CK: Did he not stop to move around you near the finish?
DC: No, I ran out of road and was forced to let him go by, ha-ha!!
CK: Who had better form?
DC: You kill me…in form do you mean who was in the best shape or who looked prettier ha-ha!! For both I would have to say ME!
CK: Apparently he ran like a spider – limbs everywhere, but he still won those six consecutive national cross titles. The Victoria Track Classic is having its 25th anniversary this year. Do you have fond memories of racing that meet?
DC: Wow that whole era and the evolution of Centennial stadium from a rubberised asphalt track to the track surface you have now. I actually thought that the track classic started before 1988 and was run on that old surface as well, but I could be wrong. Back to the question, during the late 80’s we had such a cohesive group of athletes both male and female, we were like one big dysfunctional family (ask Trish Fougner re: spaghetti).

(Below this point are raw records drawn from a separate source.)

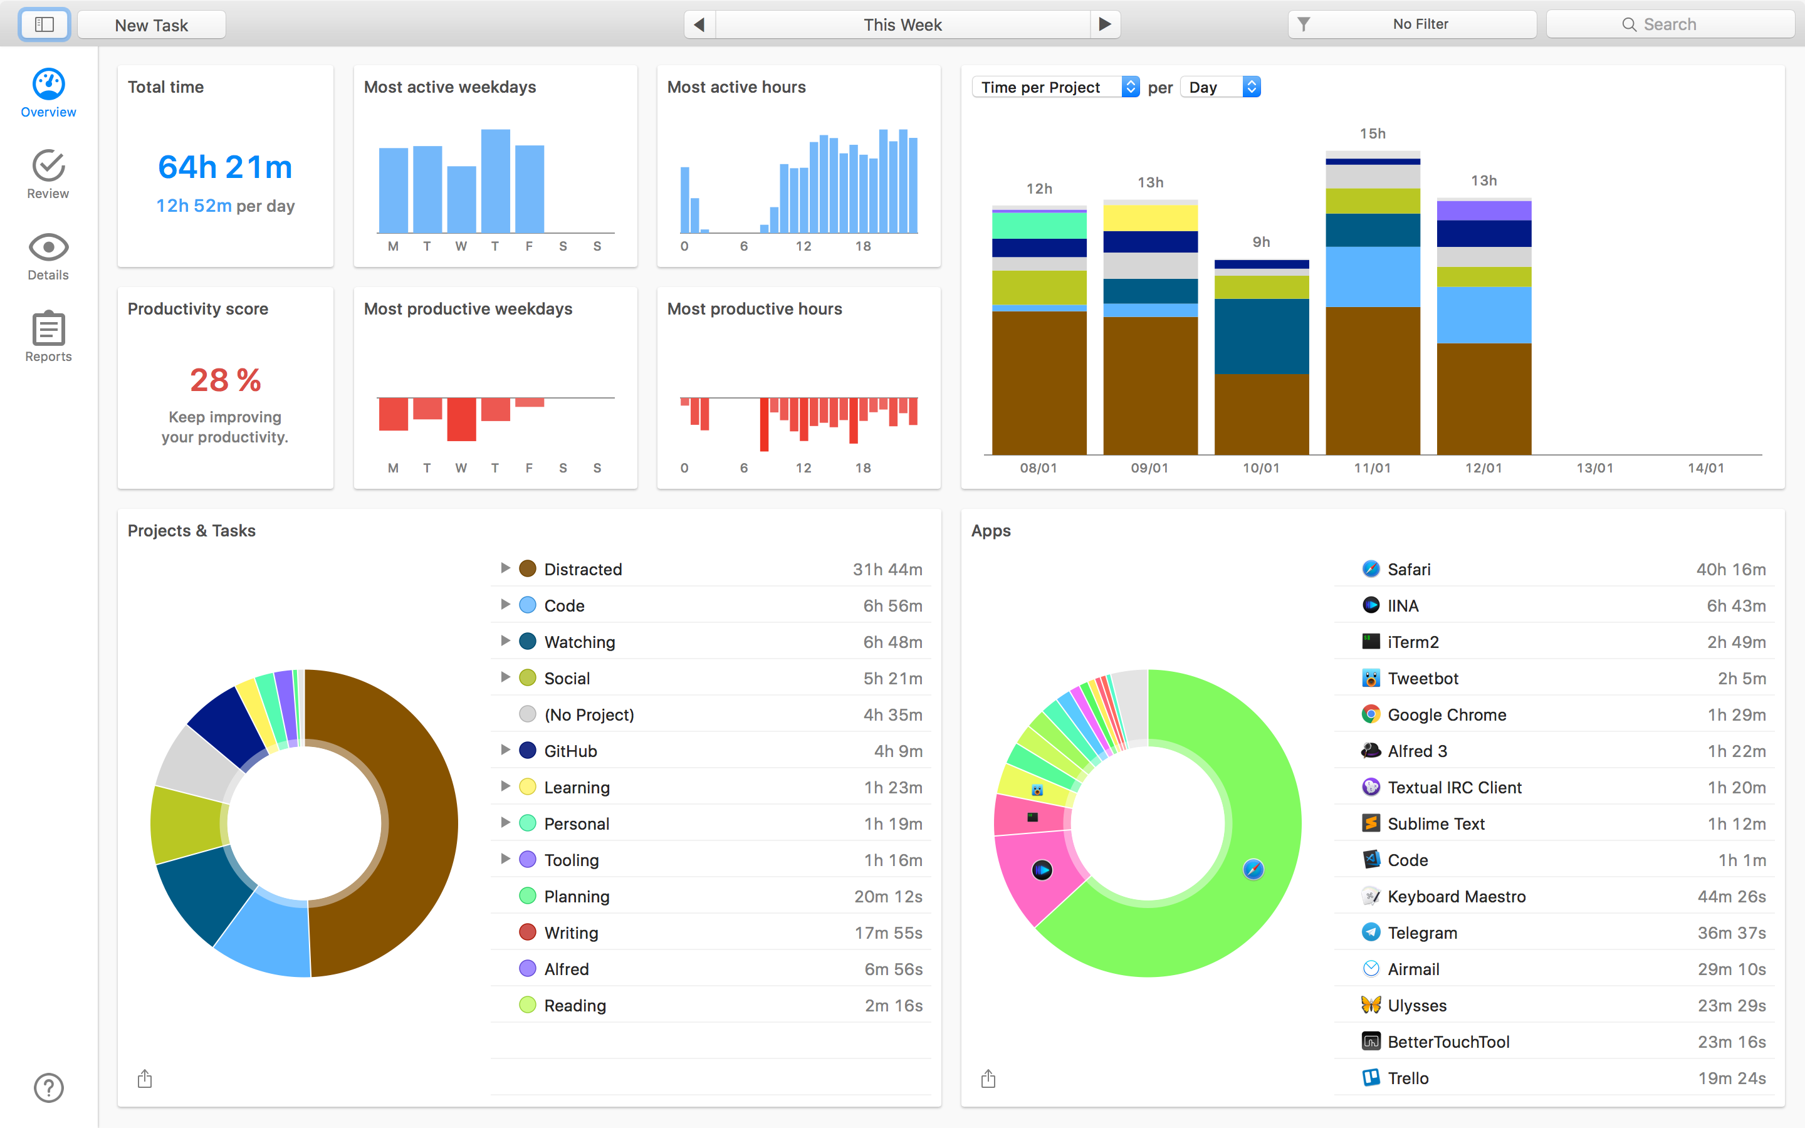Open the No Filter button
The image size is (1805, 1128).
[1411, 25]
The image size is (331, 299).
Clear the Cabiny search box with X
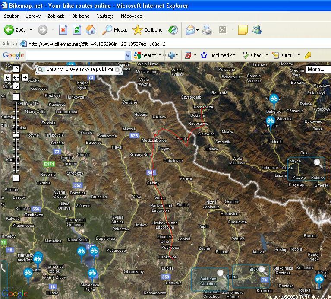117,70
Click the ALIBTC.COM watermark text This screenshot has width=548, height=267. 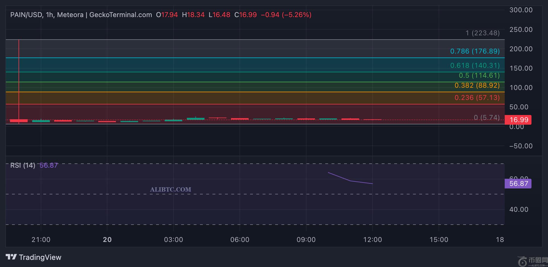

It was always nice to have that one hometown meet where we could compete in front of our home fans. It was great for all of us to be able to compete against some of the best athletes in the world when otherwise you might not have the opportunity and in front of the people who support you and follow you throughout the years, it was pretty special. The best was noticing how much of an effect you had on the kids that you didn’t even knew who followed you and help build momentum for them to get excited about running. Those Victoria Track Classics were good times!!
CK: Apparently there is no irrefutable proof that Trish Fougner put spaghetti into your bed at the hotel. So the 80s, eh, who grew the best mullet?
Trish Fougner: As far as tossing spaghetti into Dave’s bed, he said he liked pasta, so the girls’ decided as a team that he should have some before he went to sleep. I was just the messenger!
DC: I see. Best mullet? That’s gotta be Keith Butler, he was always the crazy one.
CK: Do tell.
DC: Keith through our university days was our alternative dude, the quiet one with a wild side, ha-ha!!
CK: Do you enjoy running for leisure these days?
DC: Yes I do run a little bit, very sporadic but I at least get out once or twice a week.